## Interface element records
┄┄┄┄┄┄┄┄┄┄┄┄┄┄┄┄┄┄┄┄

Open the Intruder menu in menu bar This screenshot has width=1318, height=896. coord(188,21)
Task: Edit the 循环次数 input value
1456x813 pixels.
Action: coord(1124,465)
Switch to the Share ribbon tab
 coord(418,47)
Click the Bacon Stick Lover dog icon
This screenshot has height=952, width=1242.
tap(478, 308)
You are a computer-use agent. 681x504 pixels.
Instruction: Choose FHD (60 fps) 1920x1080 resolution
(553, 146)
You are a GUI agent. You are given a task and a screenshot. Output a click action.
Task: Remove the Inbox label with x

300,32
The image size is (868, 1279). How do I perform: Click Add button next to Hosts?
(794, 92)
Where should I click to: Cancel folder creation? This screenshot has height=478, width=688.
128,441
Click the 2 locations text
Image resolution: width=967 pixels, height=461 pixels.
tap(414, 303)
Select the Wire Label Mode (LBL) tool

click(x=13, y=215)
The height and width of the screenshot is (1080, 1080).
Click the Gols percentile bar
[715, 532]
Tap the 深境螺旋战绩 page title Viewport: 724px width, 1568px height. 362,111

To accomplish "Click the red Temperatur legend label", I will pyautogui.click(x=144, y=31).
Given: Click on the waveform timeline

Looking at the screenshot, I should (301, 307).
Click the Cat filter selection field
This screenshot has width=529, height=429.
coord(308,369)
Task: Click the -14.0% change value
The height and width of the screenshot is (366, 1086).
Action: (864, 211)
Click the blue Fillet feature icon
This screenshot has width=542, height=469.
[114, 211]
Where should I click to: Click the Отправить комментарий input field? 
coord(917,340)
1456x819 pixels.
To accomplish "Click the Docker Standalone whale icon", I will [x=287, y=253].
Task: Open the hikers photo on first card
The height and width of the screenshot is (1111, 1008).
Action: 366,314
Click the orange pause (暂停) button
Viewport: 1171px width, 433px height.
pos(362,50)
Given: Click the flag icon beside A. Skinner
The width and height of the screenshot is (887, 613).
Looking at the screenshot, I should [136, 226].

┄┄┄┄┄┄┄┄┄┄┄┄┄┄┄┄┄┄┄┄

## EXERCISE OBJECTIVE
In the part of the listing that opens with the line containing "Switch to the Share ribbon tab" and closes with the line containing "Tap the 深境螺旋战绩", substitute "directory" for "folder" and leave everything else unchanged. Give back only those lines.

## COMPLETE ANSWER
Switch to the Share ribbon tab
 coord(418,47)
Click the Bacon Stick Lover dog icon
This screenshot has height=952, width=1242.
tap(478, 308)
You are a computer-use agent. 681x504 pixels.
Instruction: Choose FHD (60 fps) 1920x1080 resolution
(553, 146)
You are a GUI agent. You are given a task and a screenshot. Output a click action.
Task: Remove the Inbox label with x

300,32
The image size is (868, 1279). How do I perform: Click Add button next to Hosts?
(794, 92)
Where should I click to: Cancel directory creation? This screenshot has height=478, width=688.
128,441
Click the 2 locations text
Image resolution: width=967 pixels, height=461 pixels.
tap(414, 303)
Select the Wire Label Mode (LBL) tool

click(x=13, y=215)
The height and width of the screenshot is (1080, 1080).
Click the Gols percentile bar
[715, 532]
Tap the 深境螺旋战绩 page title Viewport: 724px width, 1568px height. 362,111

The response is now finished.